* _What the exercise asks_
Lines from the line with "Instruction: Select the 大气广告名片设计官网模板 preview" to the line with "Task: Open the root user account dropdown" in the entries below, and only those, must be output exactly, with both ends included.

* _Given records_
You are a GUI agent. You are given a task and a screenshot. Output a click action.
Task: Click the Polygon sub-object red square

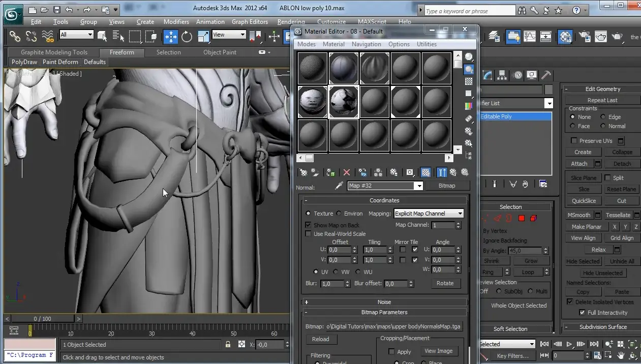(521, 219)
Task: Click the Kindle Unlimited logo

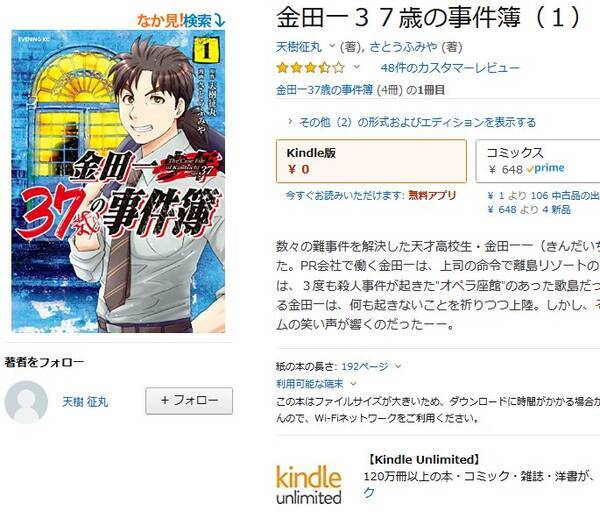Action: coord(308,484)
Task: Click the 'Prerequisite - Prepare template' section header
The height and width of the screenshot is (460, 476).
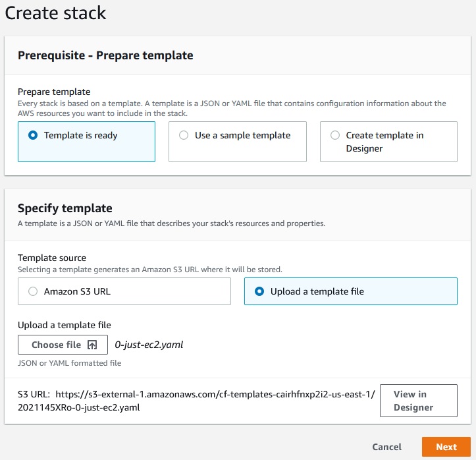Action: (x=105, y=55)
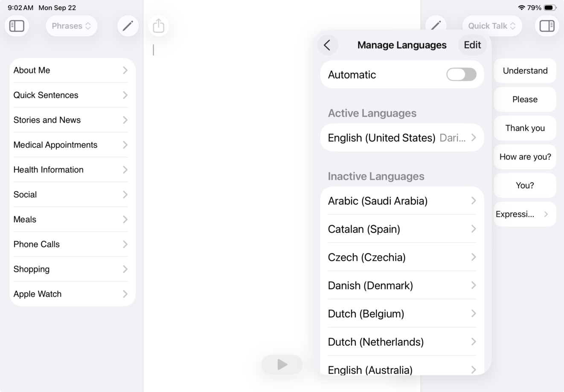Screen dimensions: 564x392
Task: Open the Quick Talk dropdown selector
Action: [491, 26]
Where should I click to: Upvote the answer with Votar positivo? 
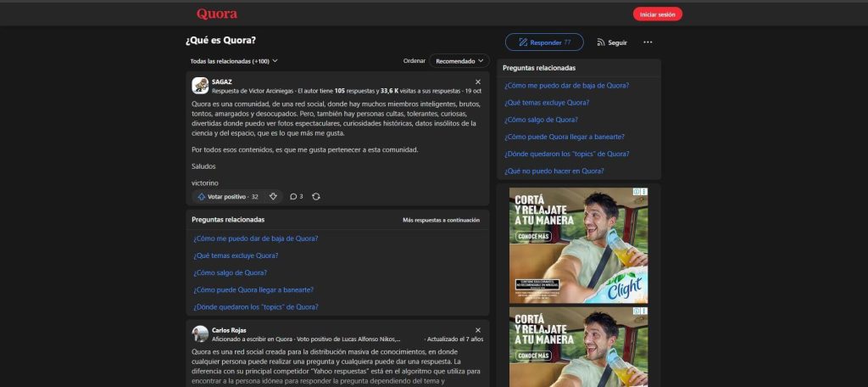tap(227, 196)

---

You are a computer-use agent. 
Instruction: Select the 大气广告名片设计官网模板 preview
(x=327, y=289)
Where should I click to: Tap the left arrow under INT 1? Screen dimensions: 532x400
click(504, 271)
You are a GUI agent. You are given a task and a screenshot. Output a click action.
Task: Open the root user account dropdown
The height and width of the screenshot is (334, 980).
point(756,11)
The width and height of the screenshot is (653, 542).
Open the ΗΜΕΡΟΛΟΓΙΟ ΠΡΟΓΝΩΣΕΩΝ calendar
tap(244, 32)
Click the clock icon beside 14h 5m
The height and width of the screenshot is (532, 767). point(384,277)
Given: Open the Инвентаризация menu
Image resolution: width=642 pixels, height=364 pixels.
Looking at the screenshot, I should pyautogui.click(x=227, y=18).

--

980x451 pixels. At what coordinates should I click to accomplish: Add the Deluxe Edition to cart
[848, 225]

* _Your response_
Instruction: Select the 大气广告名片设计官网模板 preview
(x=327, y=289)
Where should I click to: Tap the left arrow under INT 1? Screen dimensions: 532x400
click(504, 271)
You are a GUI agent. You are given a task and a screenshot. Output a click action.
Task: Open the root user account dropdown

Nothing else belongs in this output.